In his New Jersey, Christie said “men go to men’s rooms, women go to women’s rooms, and there really shouldn’t be a whole lot of confusion about that—public accommodations. And I don’t think we should be making life more confusing for our children.”
He used this as a launching pad for his recent fear-mongering rhetoric, claiming that kids are confused enough these days in the face of ever-present terrorism.
“Life is confusing enough right now for our children,” Christie pivoted. “Think about those kids in Los Angeles who last week had their entire district closed because of a threat. Think about what they felt like the next day when they went back to school. Did they feel completely comfortable, did they feel like they were safe? How did their mothers and fathers feel when they sent them to school that day?”
Christie’s campaign did not respond to a request for clarification on this statement.
But this isn’t the first time that Christie has shrugged off the idea that trans people should be afforded equal rights like bathroom choice.

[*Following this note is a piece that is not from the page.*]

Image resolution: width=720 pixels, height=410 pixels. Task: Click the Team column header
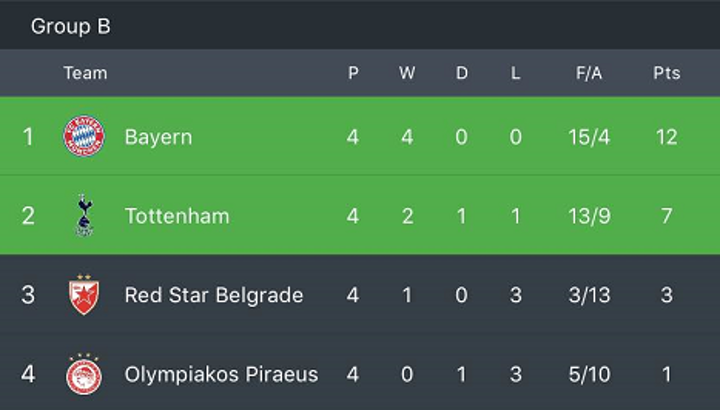tap(85, 73)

Despite mostly gravitating away from domestic issues, as he tries to position himself as a strong national security expert (something that is more opportunistic than realistic), Christie has made a point to emphasize his willful ignorance in the past.
In August, Christie vetoed a bill, for the second time, which would have allowed trans individuals to change their gender identity on their birth certificates without having to undergo sex reassignment surgery first.

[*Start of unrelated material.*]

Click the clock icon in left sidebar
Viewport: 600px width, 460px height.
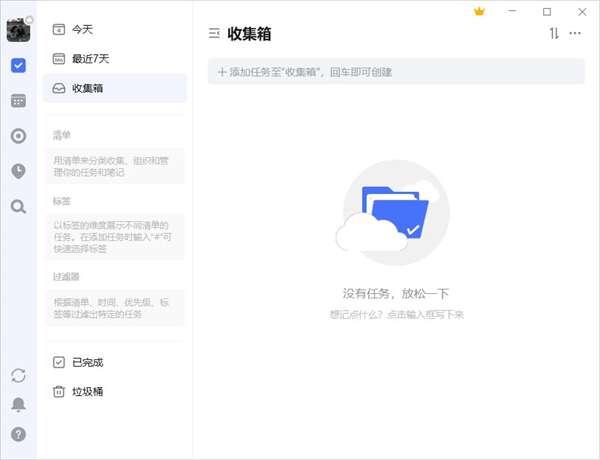point(18,171)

Hormone therapy would have sufficed as a prerequisite for the change under the proposed legislation. When Christie was asked about his veto during an appearance on The Michael Medved Show at the time, he was characteristically blase.
“[The bill was] for people who do not have a sex change operation,” Christie said when Medved asked if he had “compassion for the Caitlyn Jenners of the world.”
“All the bill required was that somebody would seek a doctor’s treatment and that that doctor would verify that in fact that they felt like the opposite gender.”
He also promised that if the bill ever came across his desk again, Christie would not give it a second look.
“I have to tell you the truth, Michael, you know, there’s certain things that just go beyond the pale,” Christie said. “It doesn’t make any sense to me and that’s why I vetoed it again, and if they send it to me again I will veto it again.”
Christie later laughed when Medved said that stance sounded “dangerously conservative.”
The first time he vetoed the bill, in January 2014, Christie said he was concerned about it leading to “fraud, deception and abuse.”
“Proposed measures that revise the standards for the issuance of amended birth certificates may result in significant legal uncertainties and create opportunities for fraud, deception, and abuse, and should therefore be closely scrutinized and sparingly approved,” Christie wrote in his veto statement.
His staunch roadblocking of the bill makes New Jersey a slightly more difficult place to live for trans individuals than neighboring New York. Trans residents in the Empire State (with the noticeable exclusion of New York City) were able to change their birth certificates without a sex reassignment operation as of June 2014. New York City followed suit in December of that year.
Now 10 states, plus Washington, D.C., have amended their policies on birth certificate changes in order to accommodate trans people.
The New Jersey state Senate is doing what it can to try and override Christie’s veto to make it clear to him that the Garden State should join their ranks.